The art is fine, but the faces aren't always accurate, especially on Tennant and Smith.

A nice little nod to the fantastic Ninth Doctor there at the end!


This review contains spoilers!

I really liked this, and reading it after the series’ leading up to it this time instead of on it’s own without context for the new companions made me like it even more. I love the touching on the time war and how it affected other species, the new Voord designs are a real treat. The glimpse we get of War is very fun to see, and that moment at the end with 9 is just fantastic.

I also love seeing more time war tech here, the idea of a bomb that rewrites your history to make another universe possible is great, and I love the glimpses it gives up into these possible realities where our doctors failed, all of them in such different ways (especially 11 and 12). The Voord 12 is a really fun villain, harkening back to classic who which feels right for something like this, while at the same time being and feeling like a big enough threat as well.

The character stuff is a treat, the companions interacting with each other is great, and I love all the moments of the three doctors saying 'We need to…" (or something to that effect) in unison, before all shouting different ideas.

If I had any complaints it would be with the art, I think some characters look a bit off at times, mostly Cindy and Clara can be a little hard to tell apart in some shots, Cindy looks a bit off a lot actually, but still really fun.

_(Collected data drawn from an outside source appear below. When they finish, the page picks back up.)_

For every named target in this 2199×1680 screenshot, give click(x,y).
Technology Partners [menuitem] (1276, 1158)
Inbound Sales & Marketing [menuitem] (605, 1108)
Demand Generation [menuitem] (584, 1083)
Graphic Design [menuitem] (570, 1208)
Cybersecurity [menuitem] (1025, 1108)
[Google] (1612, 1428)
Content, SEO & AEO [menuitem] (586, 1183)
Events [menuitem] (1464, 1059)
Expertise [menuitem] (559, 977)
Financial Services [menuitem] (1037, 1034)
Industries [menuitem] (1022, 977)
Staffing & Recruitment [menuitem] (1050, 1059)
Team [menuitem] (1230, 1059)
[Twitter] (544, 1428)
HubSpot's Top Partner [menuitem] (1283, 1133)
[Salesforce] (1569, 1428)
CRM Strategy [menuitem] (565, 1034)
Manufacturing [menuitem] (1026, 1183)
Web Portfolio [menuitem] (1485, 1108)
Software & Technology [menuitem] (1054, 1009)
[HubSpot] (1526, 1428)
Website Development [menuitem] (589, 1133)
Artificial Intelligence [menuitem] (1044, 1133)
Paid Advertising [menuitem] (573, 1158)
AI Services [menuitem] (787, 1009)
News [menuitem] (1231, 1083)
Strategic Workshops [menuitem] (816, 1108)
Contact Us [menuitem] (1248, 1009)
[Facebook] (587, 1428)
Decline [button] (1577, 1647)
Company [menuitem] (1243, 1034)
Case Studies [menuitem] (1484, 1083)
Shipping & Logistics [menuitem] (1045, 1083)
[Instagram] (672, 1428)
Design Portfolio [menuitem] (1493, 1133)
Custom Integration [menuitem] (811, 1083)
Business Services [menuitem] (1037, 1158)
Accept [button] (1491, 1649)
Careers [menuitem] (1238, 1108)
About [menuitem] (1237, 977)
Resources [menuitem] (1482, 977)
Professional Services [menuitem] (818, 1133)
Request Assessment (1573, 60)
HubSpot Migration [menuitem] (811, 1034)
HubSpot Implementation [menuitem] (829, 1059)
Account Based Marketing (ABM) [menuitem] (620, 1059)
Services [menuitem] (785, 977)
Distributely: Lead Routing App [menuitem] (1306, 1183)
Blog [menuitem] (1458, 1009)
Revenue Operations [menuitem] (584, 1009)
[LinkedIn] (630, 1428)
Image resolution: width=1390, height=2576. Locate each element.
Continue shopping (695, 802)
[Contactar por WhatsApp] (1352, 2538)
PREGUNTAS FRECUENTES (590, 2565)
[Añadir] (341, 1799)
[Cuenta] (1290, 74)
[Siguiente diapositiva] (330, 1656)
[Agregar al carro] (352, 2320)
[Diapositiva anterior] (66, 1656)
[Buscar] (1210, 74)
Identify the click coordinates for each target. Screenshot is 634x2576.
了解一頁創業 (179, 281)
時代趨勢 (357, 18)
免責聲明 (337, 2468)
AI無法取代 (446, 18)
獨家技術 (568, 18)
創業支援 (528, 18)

This review contains spoilers!

I was a bit disappointed by The Four Doctors, and it is such a shame too, because this five-part comic miniseries was simply bursting with potential.

The art was very impressive overall, although it seemed to wear down over time. Neil Edwards did some great work with his art while Ivan Nunes brought a lot of life to these books with his colouring, but by issues four and five, the high quality nature of their work felt slightly diminished.

Story, on the other hand, is all over the place to me. You have some really cool ideas about the Voord and the villain has a very intricate, but relatively well thought-out plot. It's all really well done in my opinion and there are some very great many ideas behind this story that were absolutely worth exploring. So the plot is cool, but the story, largely expressed through dialogue with occasional bouts of narration, is just awful. So many lines feel out of character, and a few panels I found absolutely baffling with regards to trying to understand what they were saying. Almost reading as if they were poorly translated online or something!

It's a little shocking this was written by Paul Cornell. On the one hand, he does a great job with certain measures of specificity. He has a really good handle on the different Doctors (at least sometimes) and our three companions, Alice, Gabby, and Clara. He has a lot of specific knowledge about the rebooted series he uses quite effectively (or maybe Andrew James kept a tight lid on continuity via editing). But those strengths of a writer were really inconsistent here, especially in the dialogue. Maybe it was the absence of World War I content.

While this is far from the worst multi-doctor crossover, it is equally far from perfect or even remotely one of the better ones I have encountered. Its closest analogue is Day of the Doctor, but that story does what Four Doctors was trying for so much better. This felt far less coherent, a lot less funny, and Four Doctors even gets a little schmaltzier and cheesier than Moffat's writing on his most self-indulgent of moments. In a lot of ways, it was a pretty rough read, and that sucks, overall.